● Records to use:

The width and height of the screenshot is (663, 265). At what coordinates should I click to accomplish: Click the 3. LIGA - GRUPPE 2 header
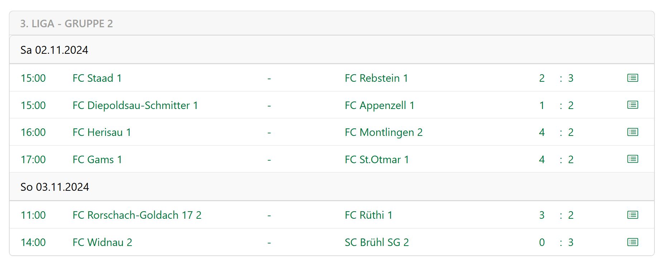coord(67,24)
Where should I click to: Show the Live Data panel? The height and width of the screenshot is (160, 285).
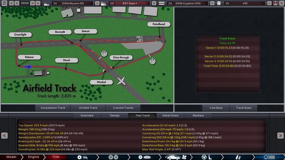click(216, 108)
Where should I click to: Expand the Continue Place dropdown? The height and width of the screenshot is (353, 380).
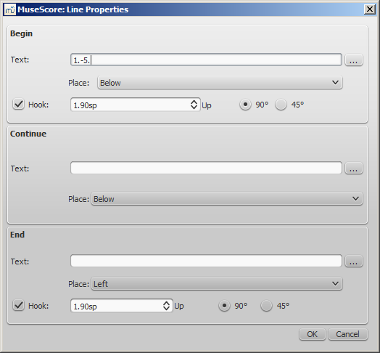(227, 199)
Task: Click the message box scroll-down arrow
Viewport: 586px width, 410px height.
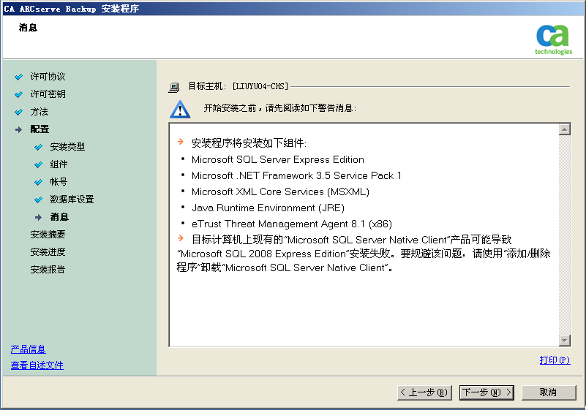Action: (564, 340)
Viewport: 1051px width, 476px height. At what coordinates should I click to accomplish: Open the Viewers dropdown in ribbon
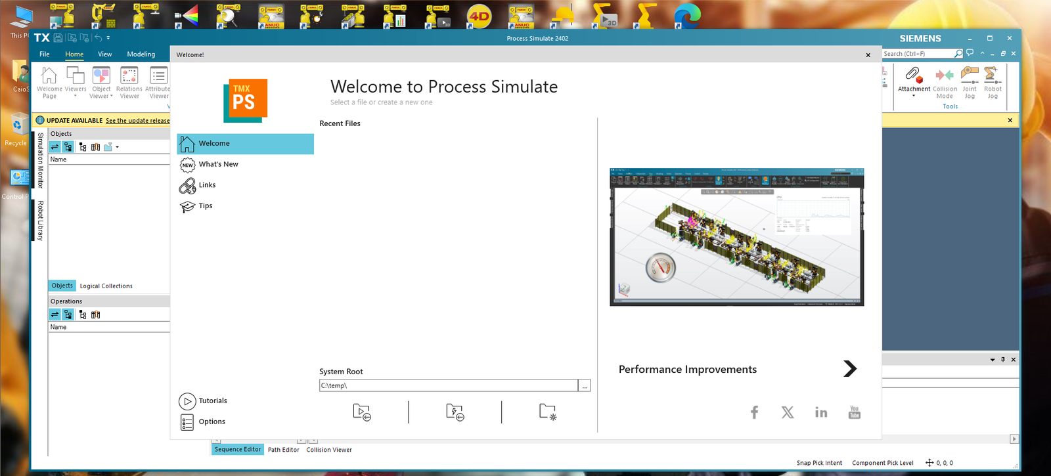point(76,96)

● Work request:
Each line from the one holding "Where should I click to: Show" down to the end of the records is to be reproduced unaltered, and the pictures are to be omitted.

● Output below:
Where should I click to: Show the Live Data panel? The height and width of the screenshot is (160, 285).
click(216, 108)
Where should I click to: Expand the Continue Place dropdown? The height and width of the screenshot is (353, 380).
(227, 199)
Task: Click the message box scroll-down arrow
Viewport: 586px width, 410px height.
Action: (564, 340)
Viewport: 1051px width, 476px height. At what coordinates should I click to accomplish: Open the Viewers dropdown in ribbon
point(76,96)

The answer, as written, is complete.